13. Will Oil Companies be Players in Clean and
Renewable Technology Development?
• In the last decade, the petroleum industry has invested $71 billion in
‘clean’ and renewable energy as compared to $43 billion by the US Federal
government. Examples of industry investment include:
– Shell has invested the most primarily in alternative fuels using biomass (e.g.,
Brazilian sugar cane).
– ExxonMobil is investing $600 million in algae biofuel development, and has
spent $7 billion in alternative fuels since 2005.
– BP has developed a gross generation capacity of 1955 MW of wind in the US.
• Major oil companies are still focused on their core business of exploration,
production, and mid- and down-stream activities.
• The majority of clean technology start-ups are funded by venture capital
funds.
• Energy Security Trust
– Fund would pay for the development of biofuels, electric batteries and cars
and trucks power by natural gas.
– Redirects about $200 million per year in royalties for drilling on federal lands;
would operate for 10 years.
14. Uncertainties for the Industry
• Greater regulation of hydraulic fracturing (‘fracking’).
– Fracking receives exemptions seven federal environmental statues amplified by EPAct
2005.
– Regulation of fracking is largely left to the states with varying sets of regulations and
several states have banned the practice.
– EPA and the Department of the Interior are now in the process of evaluating the issue
with the intent of regulating waste water disposal and air quality.
– Estimates of additional costs of new regulation are unlikely to exceed 50¢ per barrel.
• Deficit reduction and revision of the tax code
– Removal of favorable tax provisions for the industry might raise government
revenues by as much as $40 billion over the next decade.

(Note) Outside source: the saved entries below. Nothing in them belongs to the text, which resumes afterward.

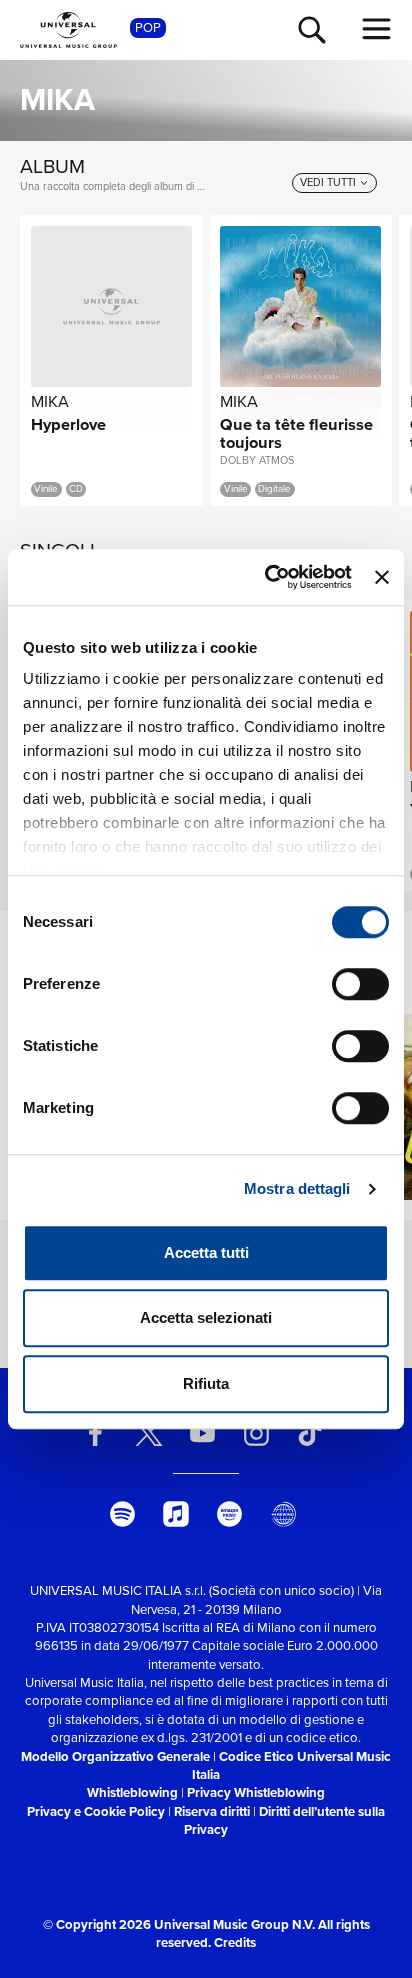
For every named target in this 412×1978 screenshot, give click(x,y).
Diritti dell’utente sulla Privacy (284, 1820)
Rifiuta (206, 1383)
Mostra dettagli (297, 1188)
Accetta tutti (206, 1252)
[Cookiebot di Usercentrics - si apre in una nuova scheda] (267, 577)
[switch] (360, 984)
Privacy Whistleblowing (256, 1792)
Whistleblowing (132, 1792)
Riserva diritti (212, 1811)
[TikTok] (310, 1433)
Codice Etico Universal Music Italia (291, 1765)
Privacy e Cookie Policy (96, 1811)
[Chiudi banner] (382, 577)
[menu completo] (377, 29)
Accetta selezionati (206, 1317)
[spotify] (122, 1513)
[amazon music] (230, 1513)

– Major tax code provisions that might disappear:
• Intangible drilling costs. Independent oil companies currently may write off 100%, while majors
may only write off 70%.
• Dual capacity rules. Companies with foreign operations may receive a credit for taxes paid in
the foreign country.
• Percentage depletion. Independent oil companies may take a tax deduction of 15% per year of
resources in the ground, while majors are excluded from this provision.
• Domestic activities deduction. Oil companies may claim a 6% deduction from US production.

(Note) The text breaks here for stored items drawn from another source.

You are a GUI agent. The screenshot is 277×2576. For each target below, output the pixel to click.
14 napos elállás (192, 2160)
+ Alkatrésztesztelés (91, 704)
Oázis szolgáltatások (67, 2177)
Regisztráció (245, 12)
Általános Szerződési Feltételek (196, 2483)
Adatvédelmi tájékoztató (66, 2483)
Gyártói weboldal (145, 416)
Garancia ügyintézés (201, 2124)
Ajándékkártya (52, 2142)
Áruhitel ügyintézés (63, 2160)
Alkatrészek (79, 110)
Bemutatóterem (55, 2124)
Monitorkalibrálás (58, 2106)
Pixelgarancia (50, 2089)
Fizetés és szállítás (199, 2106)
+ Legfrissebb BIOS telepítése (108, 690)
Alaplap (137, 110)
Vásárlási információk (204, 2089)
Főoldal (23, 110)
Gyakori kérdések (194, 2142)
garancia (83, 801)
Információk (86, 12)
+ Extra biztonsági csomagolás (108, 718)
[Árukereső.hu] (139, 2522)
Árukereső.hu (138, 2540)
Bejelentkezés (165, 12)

– Arguments for abolishing these tax provisions stem from the current high prices.
15. Some Final Thoughts
• The industry did learn from the experiences of the 1970s and
1980s.
• The industry is now shaped by an awareness that:
– Price does play a role in bring on supplies and expanding resources.

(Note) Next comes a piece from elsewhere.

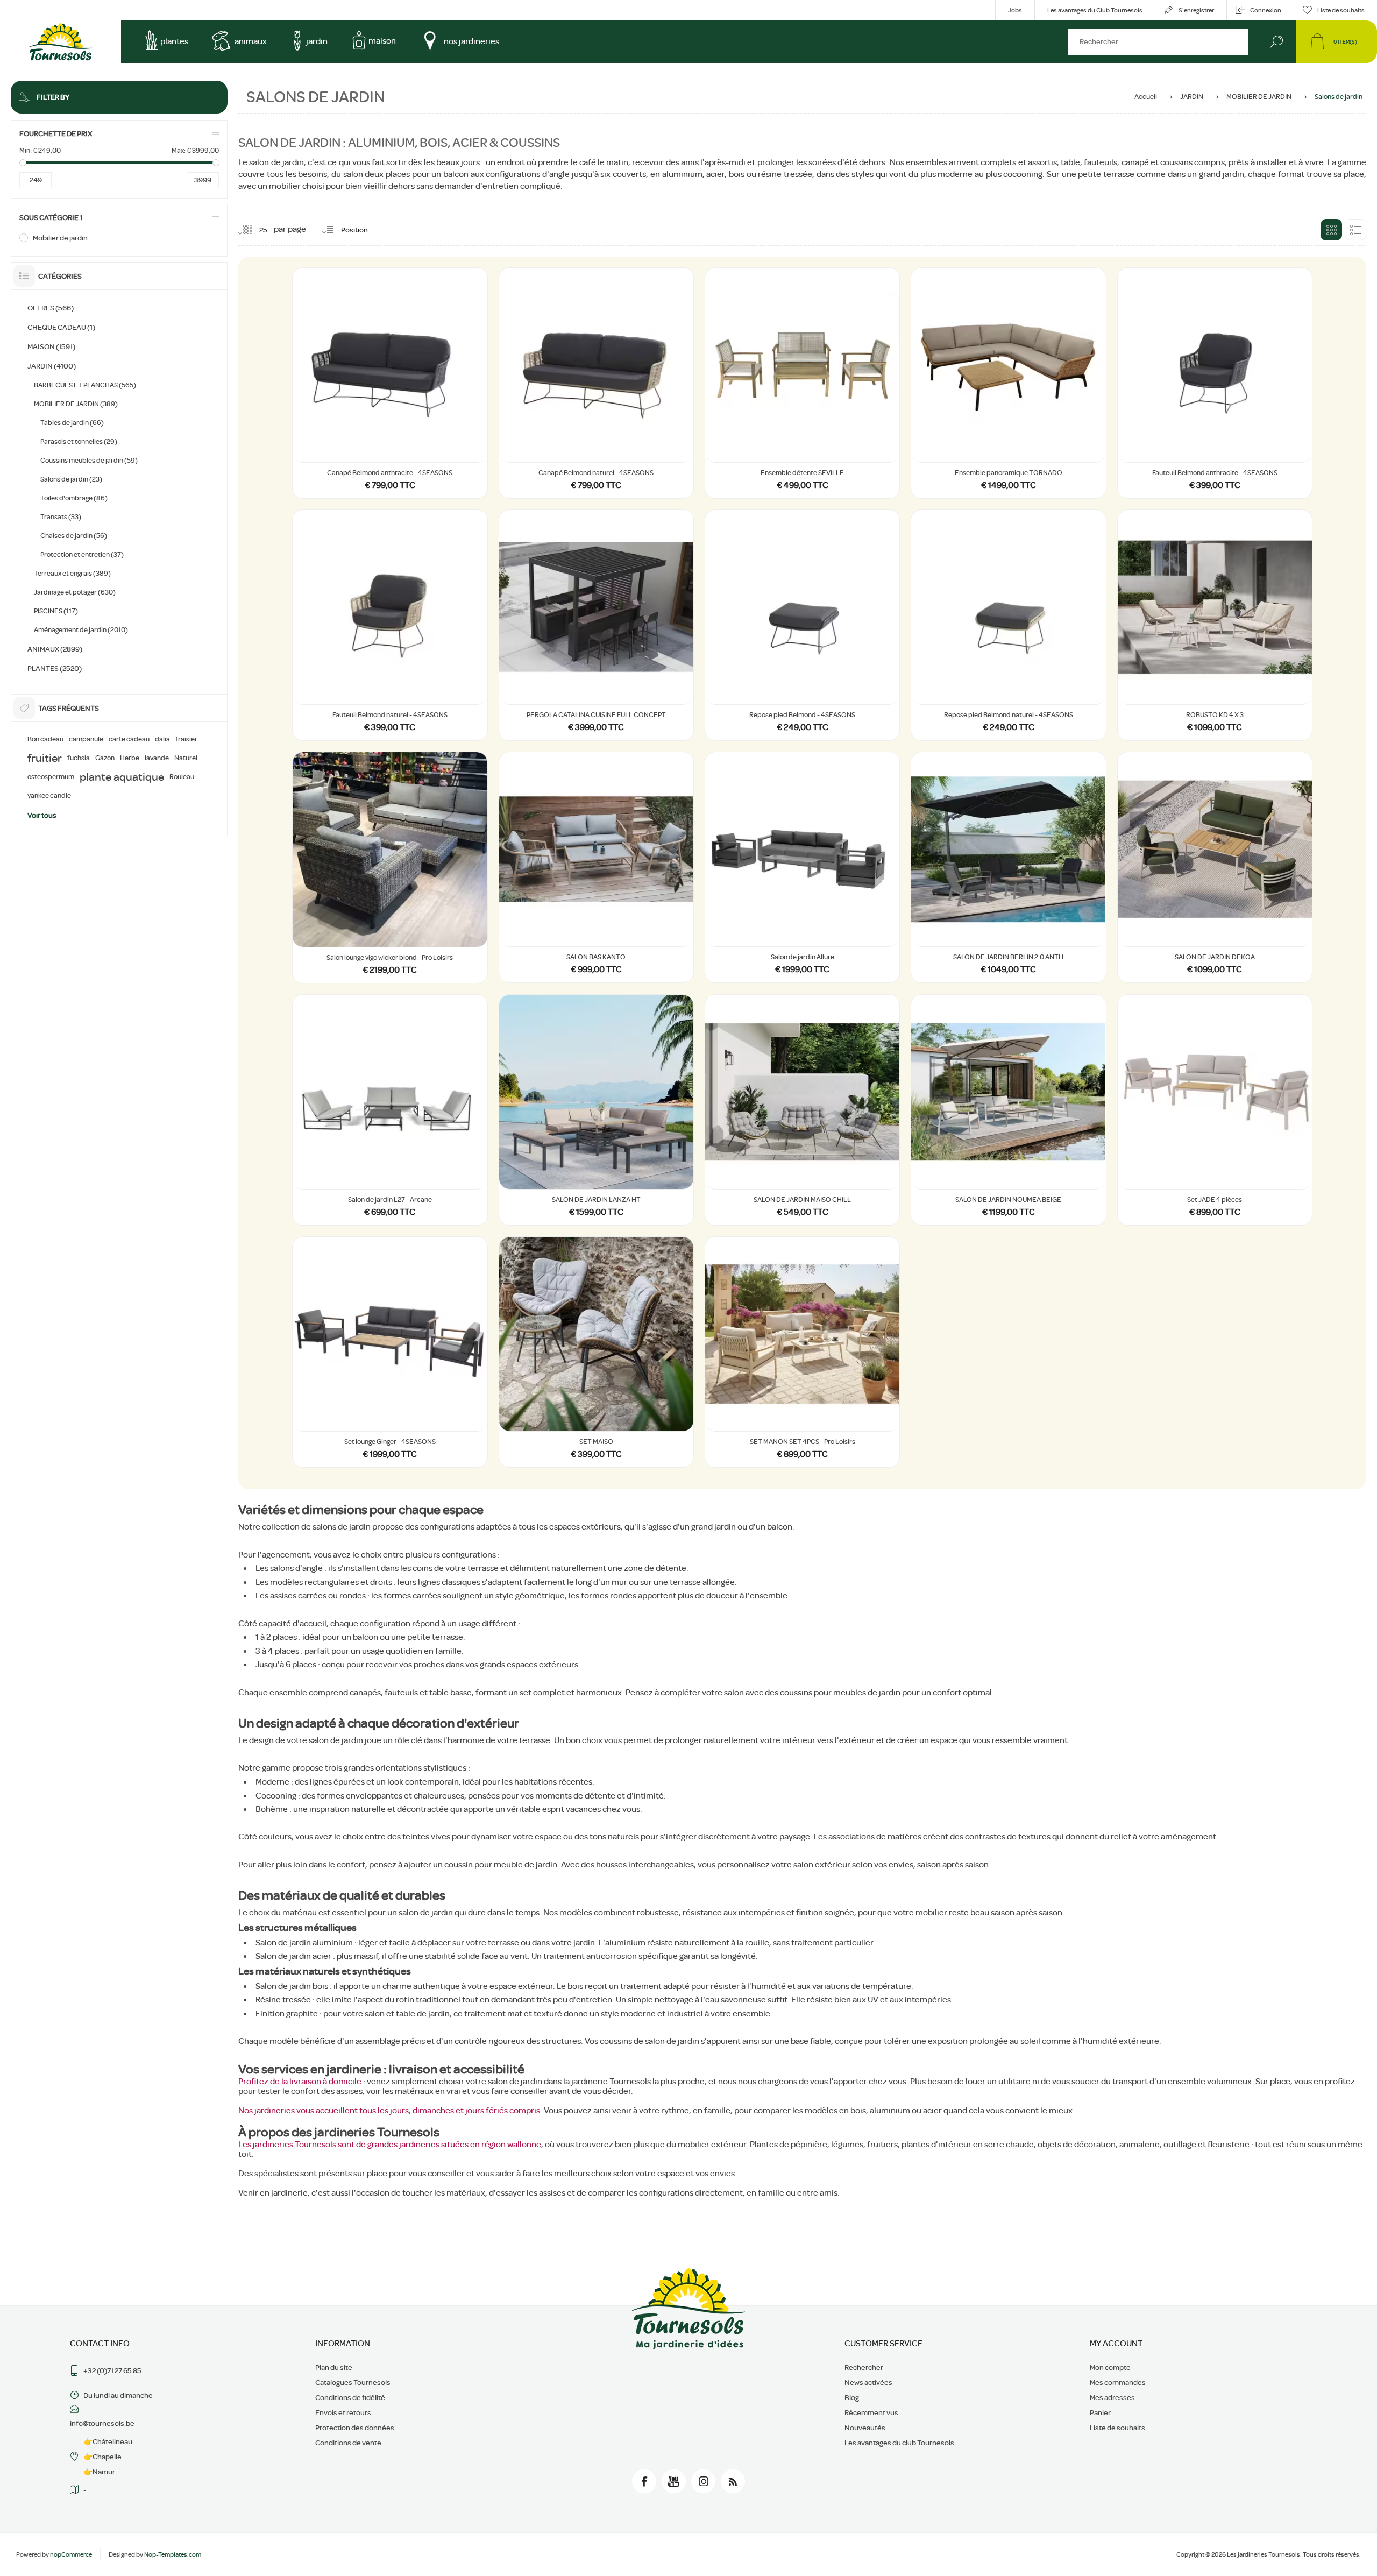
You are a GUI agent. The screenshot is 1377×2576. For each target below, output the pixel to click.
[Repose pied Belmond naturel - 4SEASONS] (1008, 625)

– Energy is a commodity, and the demand for it is a derived demand, i.e., energy
services. The market for energy services can change substantially over time as
a function of price, and a change in preferences.
– Petroleum is part of a much larger interconnected energy system.
– An organization’s niche within the petroleum industry is important in strategy
development since each niche has its own unique characteristics and views of
risk.
– External factors, such as world markets, have as much to do with success as
finding oil or natural gas.
– Business opportunities exist as a result of new technologies or in other sectors
of the energy industry.
– If an organization wants to prosper and grow, it take the ‘long view’ and
continually scan the horizon for changes in its business environment.